Portland wants a new license for alcohol manufacturers. Is that really necessary?


When Portland City Councilors approved the city’s budget in May, it included a new manufacturing license for breweries, wineries and distilleries that would cost manufacturers $2,000 if they produce more than 50,000 gallons of alcohol and $250 for those who make 50,000 gallons or less.

City Councilor Kimberly Cook does not recall the new license requirement and fees being discussed by the entire city council and believes they merit further consideration. To that end, she made an emergency request to delay implementation of the license and fees in order for the city to debate the matter more thoroughly. A measure to delay implementation until November 1, 2019 succeeded at a city council meeting on Monday. 

Alcohol manufacturing businesses were “blindsided” by a letter they received from the city that explained that they’d need to pay a fee in order for their manufacturing license to be administered. Some alcohol manufacturing businesses were more concerned about not having a seat at the table rather than the fee itself.

According to Jessica Hanscombe, Portland’s Licensing and Housing Safety Manager, the new license is necessary because there have been violations of city zoning and permitting requirements that could have been avoided had manufacturers been required to obtain a license.

Source: City of Portland

The fee would pay for the cost of health and safety inspections and the amount of staff time necessary to administer a license. If this is the only reason the city is pursuing these new requirements and fees, they will be punishing all breweries, wineries, and distilleries who have not done anything wrong — punishing the many for the mistakes of a few.

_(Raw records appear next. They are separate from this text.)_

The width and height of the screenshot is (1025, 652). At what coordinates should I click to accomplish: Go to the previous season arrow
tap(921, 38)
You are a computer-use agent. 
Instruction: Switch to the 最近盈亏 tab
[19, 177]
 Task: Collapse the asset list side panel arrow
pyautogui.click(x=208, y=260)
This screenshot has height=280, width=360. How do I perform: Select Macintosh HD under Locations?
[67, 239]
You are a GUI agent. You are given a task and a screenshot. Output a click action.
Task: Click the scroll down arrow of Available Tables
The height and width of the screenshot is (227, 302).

According to city council agenda minutes from the May 20, 2019 meeting, the new licensing fee would only generate $26,250 in new revenue annually for the City of Portland. While this might cover the cost of administering the licenses, city councilors need to discuss whether the licenses are necessary in the first place. 

Some brewery owners are scratching their heads over the new license. The State of Maine already has licensing requirements that necessitate fees from alcohol manufacturers that are less than the proposed city fees. For example, large breweries are required to pay $1,000 and small brewers pay $50 to the state, about half of what the city is proposing. This begs the question: Why would Portland City Council move forward with the implementation of these new rules if the state already has their own regulations?

Regardless of the motive behind the new requirements, the City of Portland is taking a short-sighted approach to governing. Policies that increase expenses for businesses do not exist in a bubble and often have unintended consequences. For example, instituting baseless fees on private businesses could result in those entities moving elsewhere to avoid paying or result in higher prices for consumers. 

As always, it seems, Portland is eager to kill the goose that lays the golden egg.